_Recorded data:_
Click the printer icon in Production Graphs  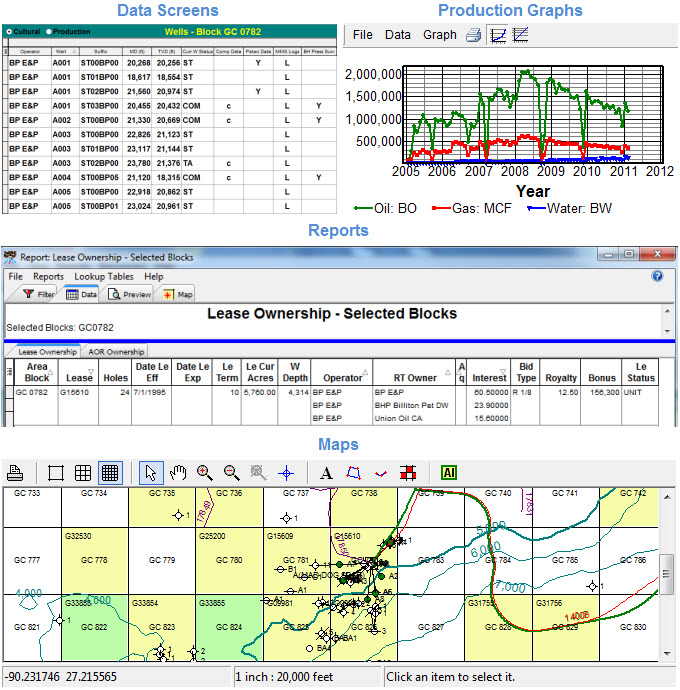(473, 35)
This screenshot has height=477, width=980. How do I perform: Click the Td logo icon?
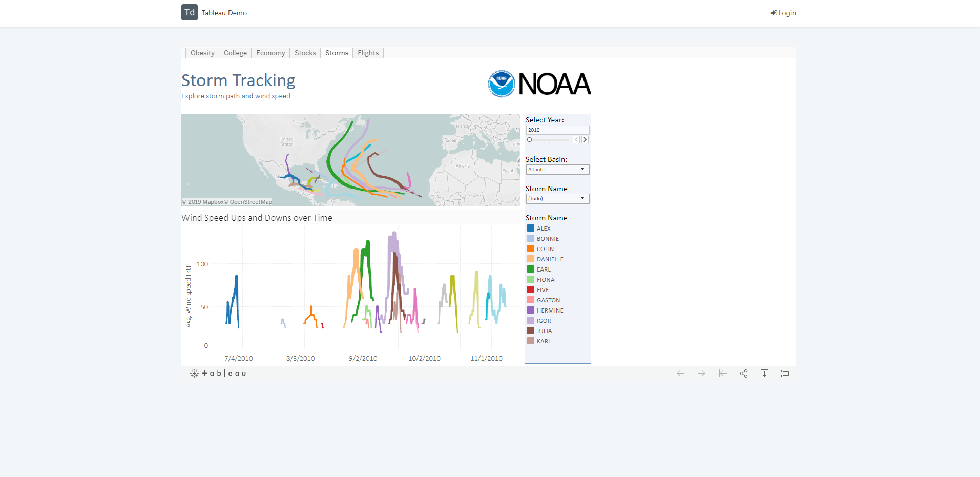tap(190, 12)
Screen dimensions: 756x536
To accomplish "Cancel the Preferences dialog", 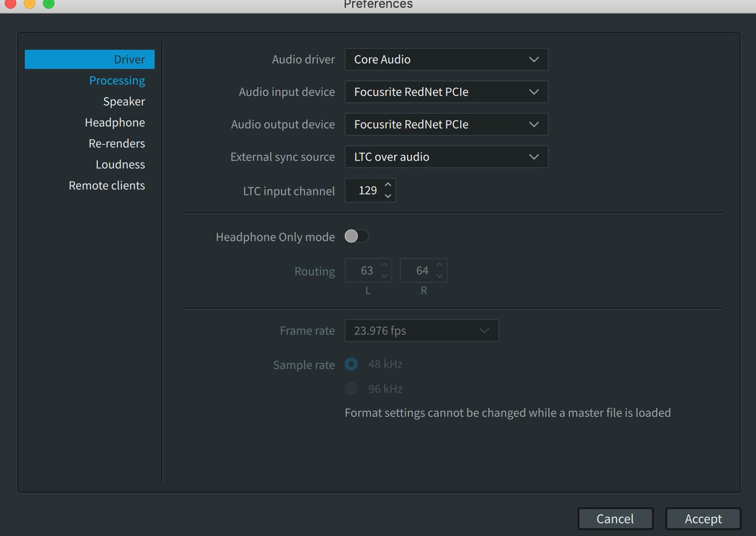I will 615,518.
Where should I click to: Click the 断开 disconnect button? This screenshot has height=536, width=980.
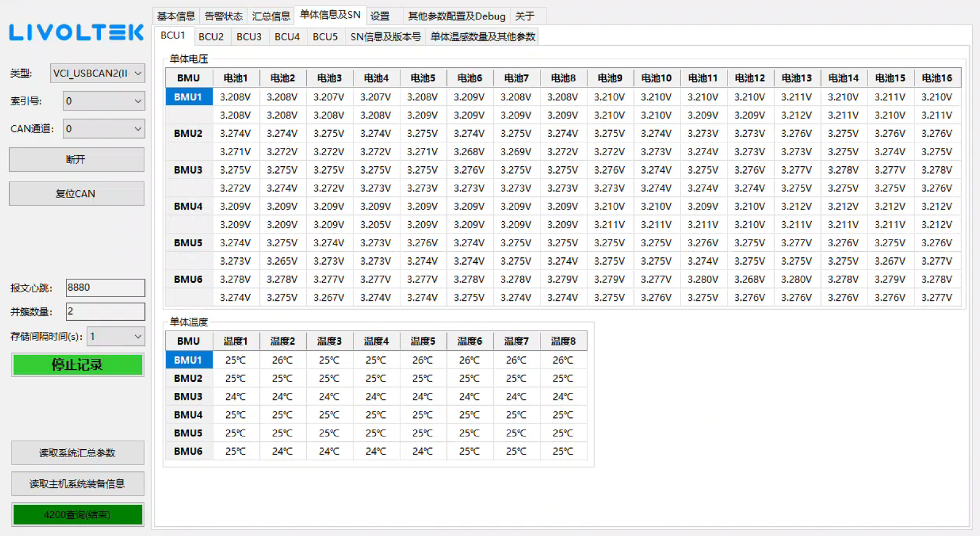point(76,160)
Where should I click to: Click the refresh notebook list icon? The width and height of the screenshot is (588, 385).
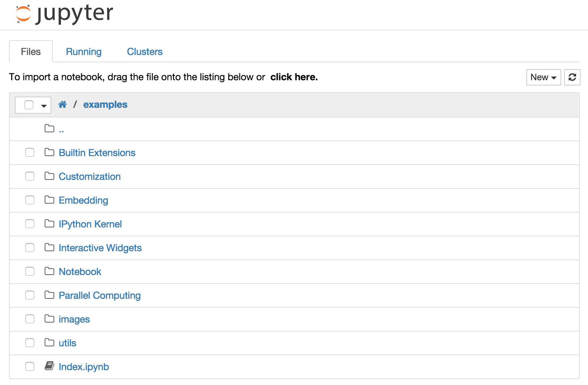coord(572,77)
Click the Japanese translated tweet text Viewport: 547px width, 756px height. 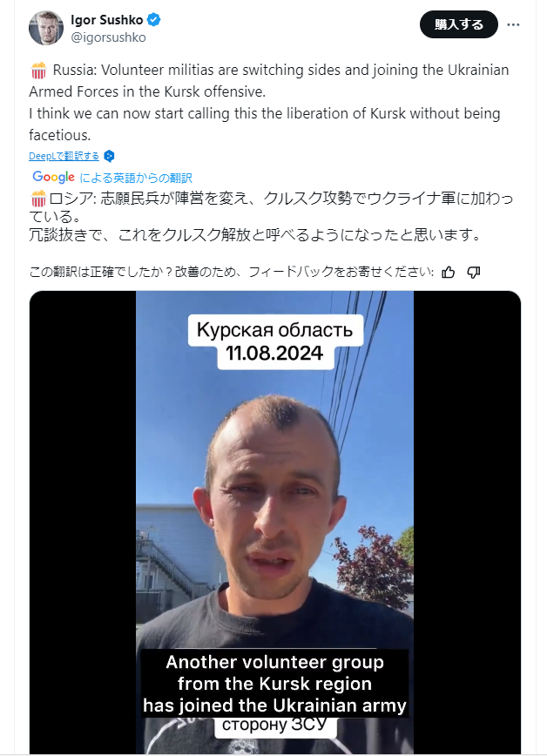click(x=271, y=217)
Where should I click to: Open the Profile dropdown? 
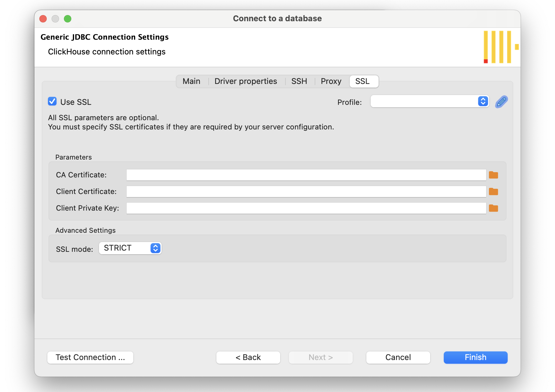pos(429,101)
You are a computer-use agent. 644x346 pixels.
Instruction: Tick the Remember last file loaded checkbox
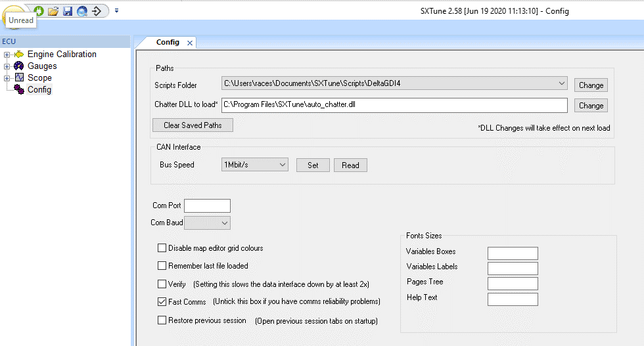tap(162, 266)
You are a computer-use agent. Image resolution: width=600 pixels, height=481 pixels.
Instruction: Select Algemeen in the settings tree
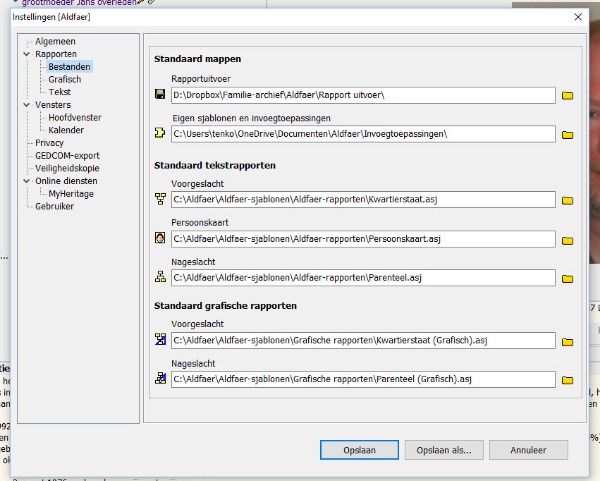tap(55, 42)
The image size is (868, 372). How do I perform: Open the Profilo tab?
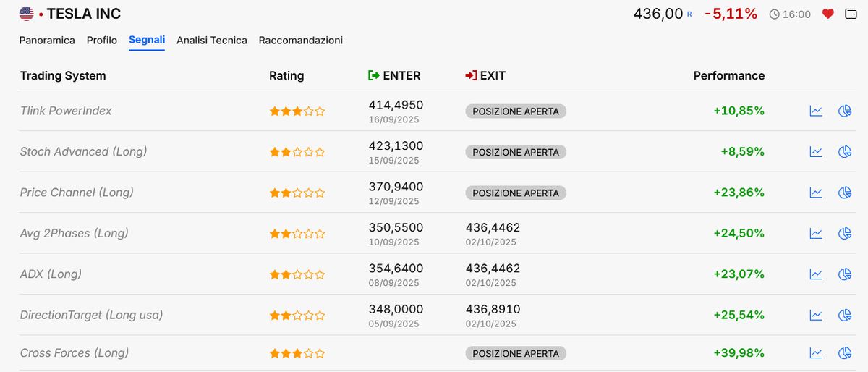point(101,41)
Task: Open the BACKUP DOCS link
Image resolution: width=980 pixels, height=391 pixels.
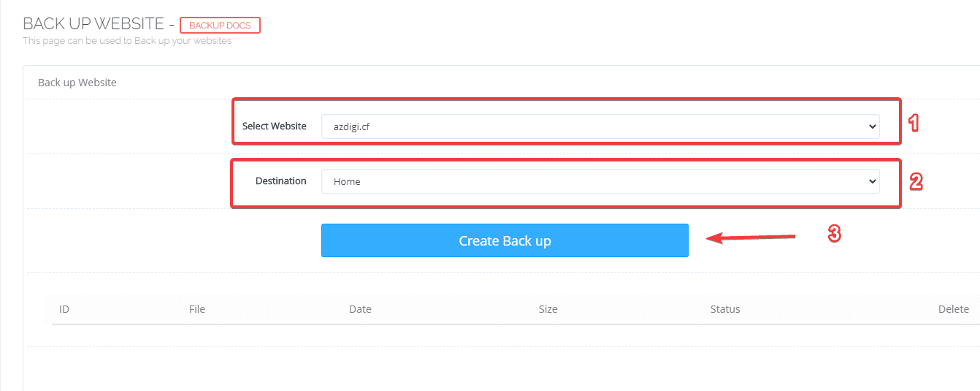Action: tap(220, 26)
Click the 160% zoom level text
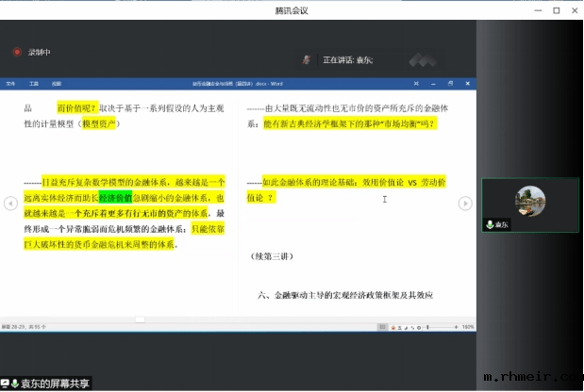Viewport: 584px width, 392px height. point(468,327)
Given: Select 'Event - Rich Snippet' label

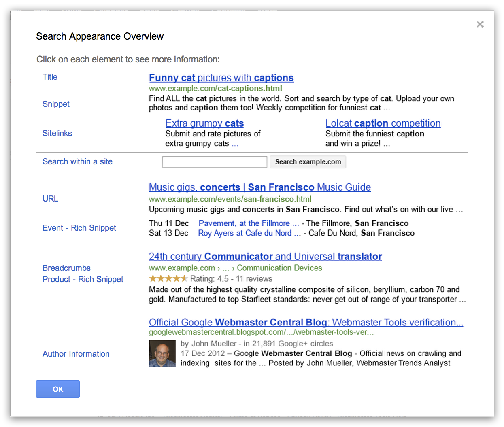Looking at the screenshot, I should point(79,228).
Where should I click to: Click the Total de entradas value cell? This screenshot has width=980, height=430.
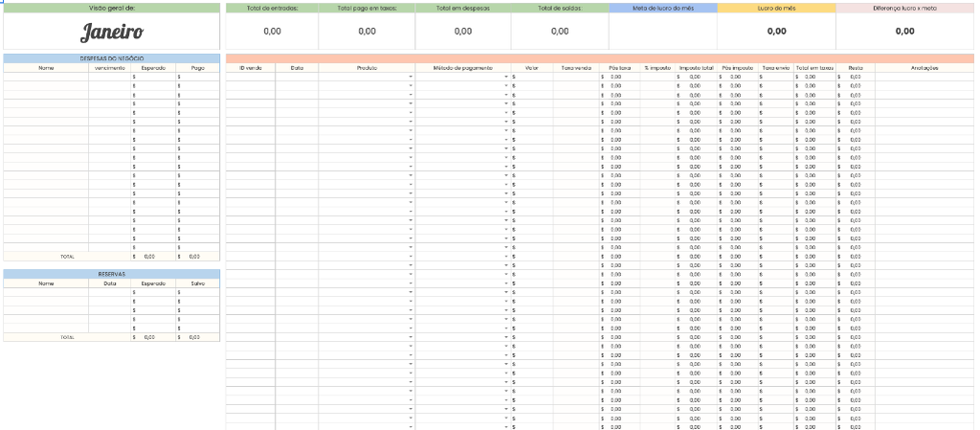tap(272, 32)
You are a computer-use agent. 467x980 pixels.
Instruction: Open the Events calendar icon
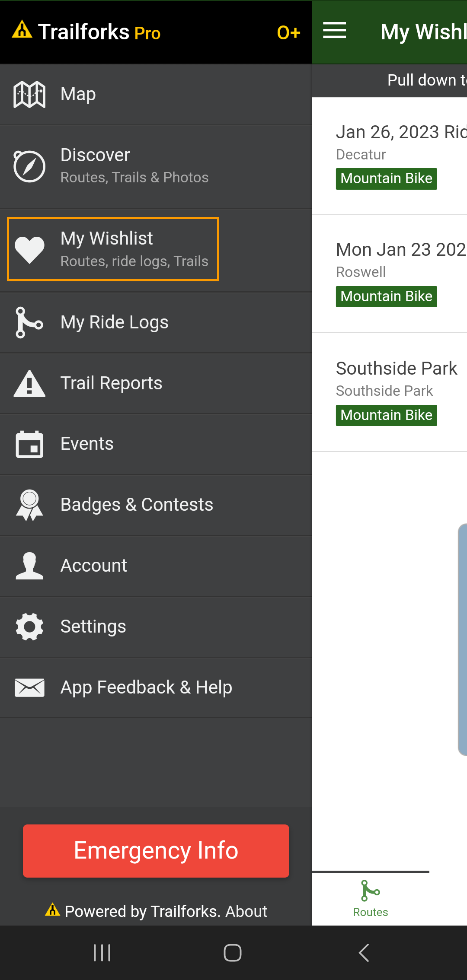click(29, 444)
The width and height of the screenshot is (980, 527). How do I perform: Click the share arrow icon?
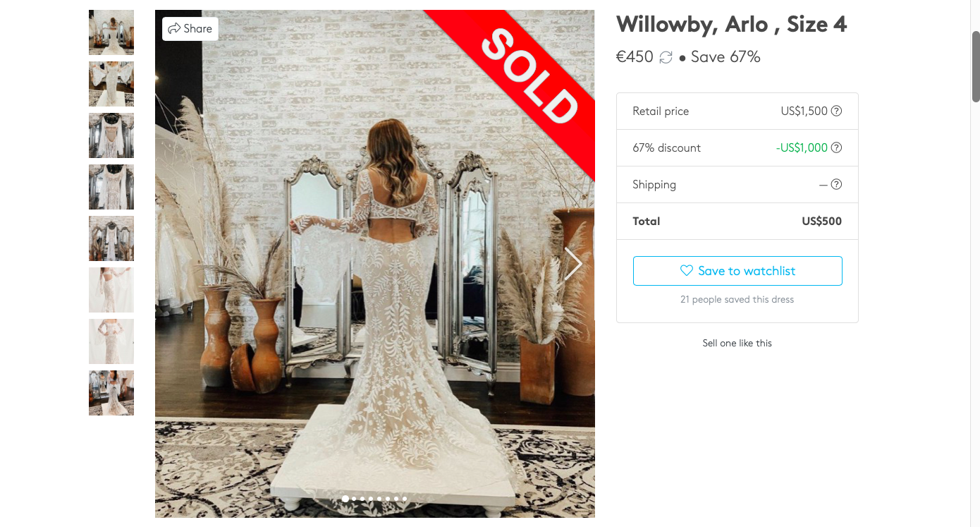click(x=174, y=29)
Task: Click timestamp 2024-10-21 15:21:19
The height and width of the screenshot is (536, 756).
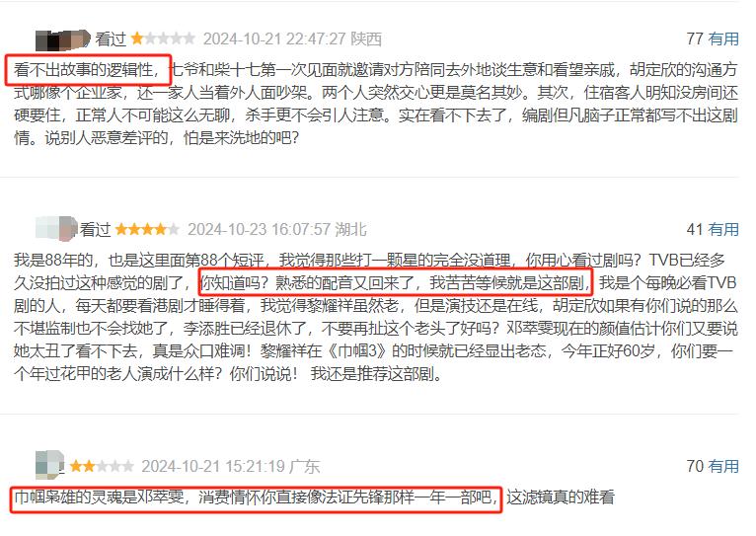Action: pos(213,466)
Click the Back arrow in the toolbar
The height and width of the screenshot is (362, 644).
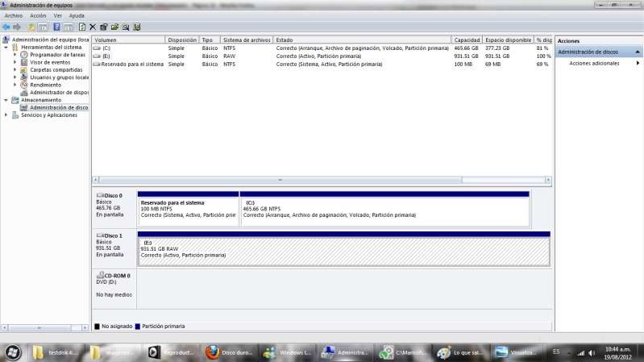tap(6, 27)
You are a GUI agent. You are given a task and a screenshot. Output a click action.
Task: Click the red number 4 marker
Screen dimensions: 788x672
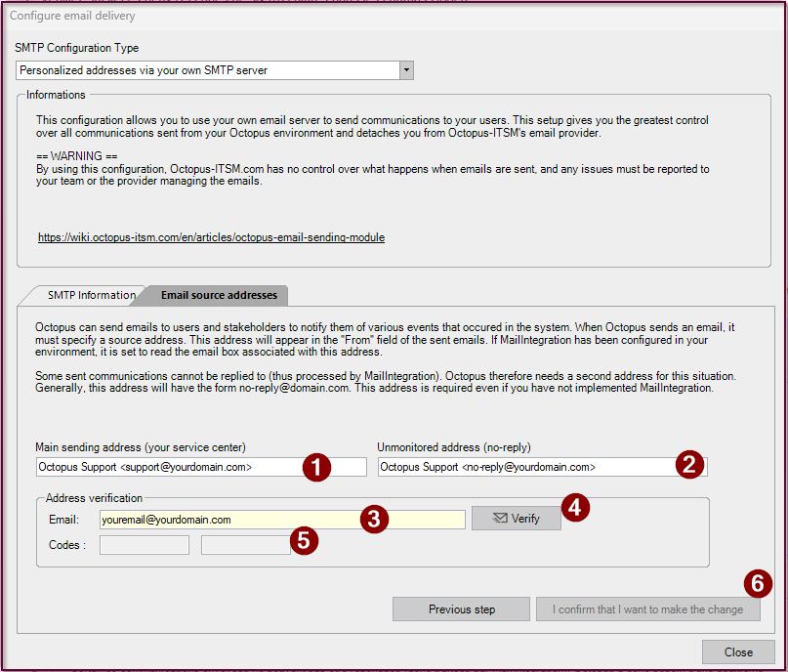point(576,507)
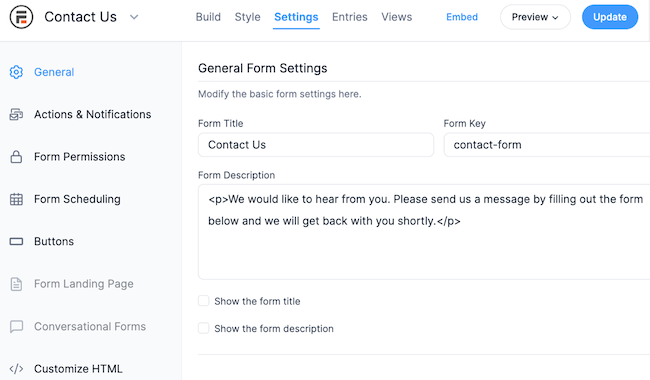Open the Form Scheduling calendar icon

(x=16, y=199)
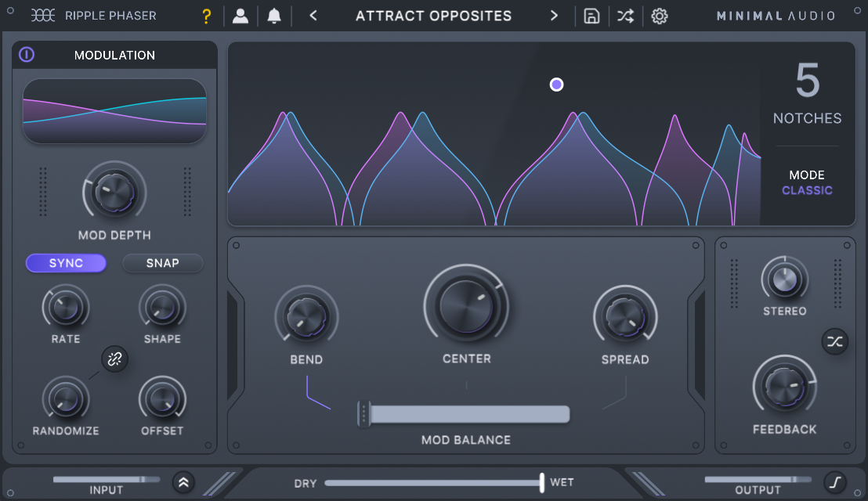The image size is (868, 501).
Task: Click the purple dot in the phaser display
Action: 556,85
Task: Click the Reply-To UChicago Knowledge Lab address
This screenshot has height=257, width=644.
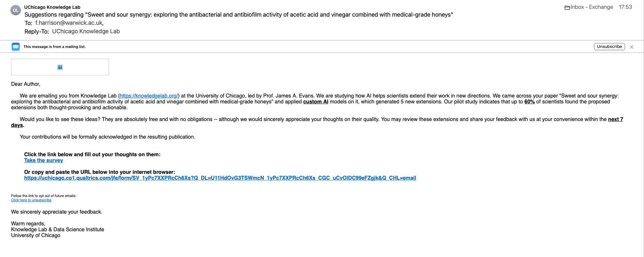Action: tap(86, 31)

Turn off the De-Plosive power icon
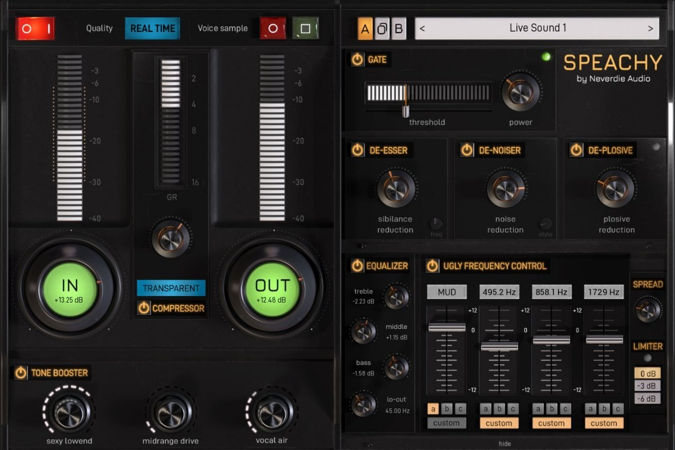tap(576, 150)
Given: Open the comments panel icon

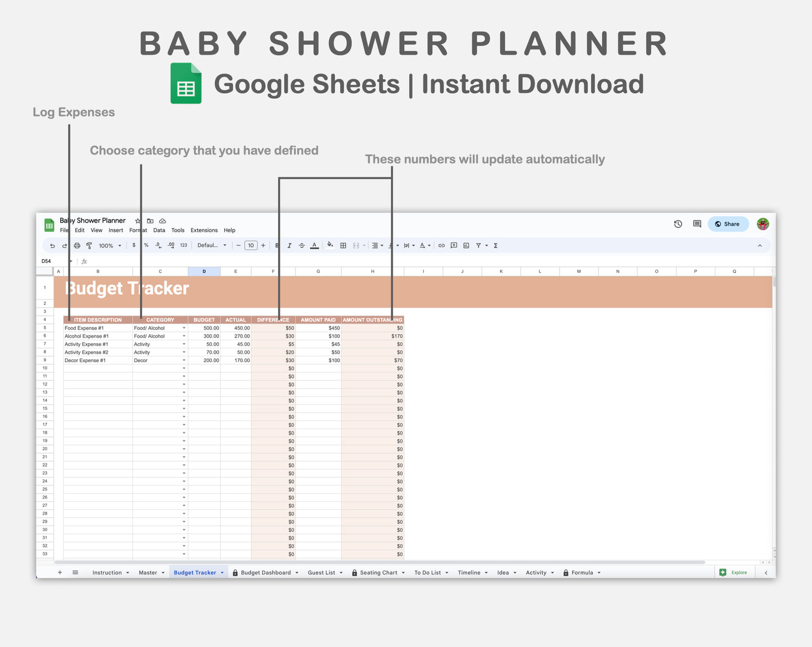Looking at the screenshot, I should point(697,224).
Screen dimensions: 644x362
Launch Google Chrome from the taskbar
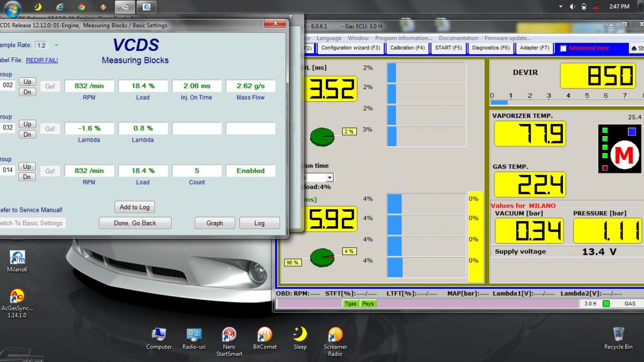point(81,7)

_What you are asked to do:_ Would you restate word for word only the lines from the line with "Screen dimensions: 644x362" to the last line above, with the pictures left out?

_Expected output:_
Screen dimensions: 644x362
Launch Google Chrome from the taskbar
point(81,7)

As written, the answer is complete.